In [None]:
# задача 1

# Найти корни квадратного уравнения методом градиентного спуска
# x ** 2 - 5 * x + 4 = 0
# надо начать движение от начальной точки в направлении антиградиента с заданным шагом
# x = x - learning_rate * grad(x)
# всегда ли сойдемся за приемлемое количество шагов?
# важна ли начальная точка?
# как найти второй корень?
# как влияет ЛР?

In [2]:
import numpy as np

In [1]:
def f(x, b, c):
    #Функция квадратного уравнения
    return x**2 - b*x + c

def df(x, b, c):
    #Производная от квадрата квадратного уравнения
    return 2*(x**2 - b*x + c)*(2*x - b)

def gradient_descent(b, c, initial_x, learning_rate, epochs):
   #Градиентный спуск
    x = initial_x
    for i in range(epochs):
        grad = df(x, b, c)
        x = x - learning_rate * grad
        if abs(f(x, b, c)) < 1e-6:  #Проверка насколько близко ошибка подошла к 0
            break
    return x

b, c = 5, 4

# Параметры градиента
initial_x = 0  # начальная точка
learning_rate = 0.01  # Learning rate
epochs = 1000  # Количество итераций

# первый корень
root = gradient_descent(b, c, initial_x, learning_rate, epochs)
print(root)

# второй корень с другой начальной точкой
initial_x = 3
root2 = gradient_descent(b, c, initial_x, learning_rate, epochs)
print(root2)


# Второй корень можно найти, используя другую начальную точку
# Начальная точка влияет сильно на результат
# ЛР влияет на скорость обучения, если будет слишком большой, то можно проскочить минимум ошибки, если будет слишком низкий, то можно застрять в локальном минимуме.


0.9999996969264429
3.999999672449243


In [None]:
# Задача 2

# Реализовать адаптивный оптимизатор с подстраивающимся LR

In [23]:
class AdagradOptimizer:
    def __init__(self, learning_rate=0.01):
        self.learning_rate = learning_rate
        self.eps = 1e-8  #
        self.cache = None

    def step(self, params, grads):
        if self.cache is None:
            self.cache = [np.zeros_like(param) for param in params]

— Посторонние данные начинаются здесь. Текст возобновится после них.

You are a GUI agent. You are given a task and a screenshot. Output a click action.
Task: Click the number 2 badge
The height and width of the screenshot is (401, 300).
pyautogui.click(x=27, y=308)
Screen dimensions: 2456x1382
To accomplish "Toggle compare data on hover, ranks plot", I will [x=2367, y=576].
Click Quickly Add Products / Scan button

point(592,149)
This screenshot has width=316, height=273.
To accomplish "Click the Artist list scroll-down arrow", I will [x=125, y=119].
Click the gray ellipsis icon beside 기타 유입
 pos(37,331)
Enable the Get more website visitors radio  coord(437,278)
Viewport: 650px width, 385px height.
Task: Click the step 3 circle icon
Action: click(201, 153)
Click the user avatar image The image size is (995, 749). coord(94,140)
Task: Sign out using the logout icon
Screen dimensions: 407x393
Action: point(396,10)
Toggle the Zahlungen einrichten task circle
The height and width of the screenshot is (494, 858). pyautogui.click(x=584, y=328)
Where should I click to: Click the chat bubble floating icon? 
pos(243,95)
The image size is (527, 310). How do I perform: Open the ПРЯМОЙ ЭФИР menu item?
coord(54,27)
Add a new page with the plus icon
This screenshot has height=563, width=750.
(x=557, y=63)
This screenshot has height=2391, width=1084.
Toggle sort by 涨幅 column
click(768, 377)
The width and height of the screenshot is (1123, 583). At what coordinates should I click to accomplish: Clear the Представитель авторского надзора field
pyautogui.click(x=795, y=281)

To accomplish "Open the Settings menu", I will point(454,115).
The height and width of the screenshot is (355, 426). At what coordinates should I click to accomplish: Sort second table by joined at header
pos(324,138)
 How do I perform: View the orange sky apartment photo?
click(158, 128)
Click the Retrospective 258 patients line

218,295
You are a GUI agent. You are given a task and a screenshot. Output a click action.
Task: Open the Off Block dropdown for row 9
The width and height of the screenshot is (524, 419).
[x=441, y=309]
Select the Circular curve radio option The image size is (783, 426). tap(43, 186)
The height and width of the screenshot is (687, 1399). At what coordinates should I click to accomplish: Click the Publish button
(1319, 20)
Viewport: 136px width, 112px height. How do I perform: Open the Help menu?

        for i, param in enumerate(params):
            self.cache[i] += grads[i] ** 2
            adjusted_grad = grads[i] / (np.sqrt(self.cache[i]) + self.eps)
            params[i] -= self.learning_rate * adjusted_grad  #


In [27]:
optimizer = AdagradOptimizer(learning_rate=0.1)
params = [np.random.randn(10, 10), np.random.randn(10)]

grads = [np.random.randn(*param.shape) for param in params]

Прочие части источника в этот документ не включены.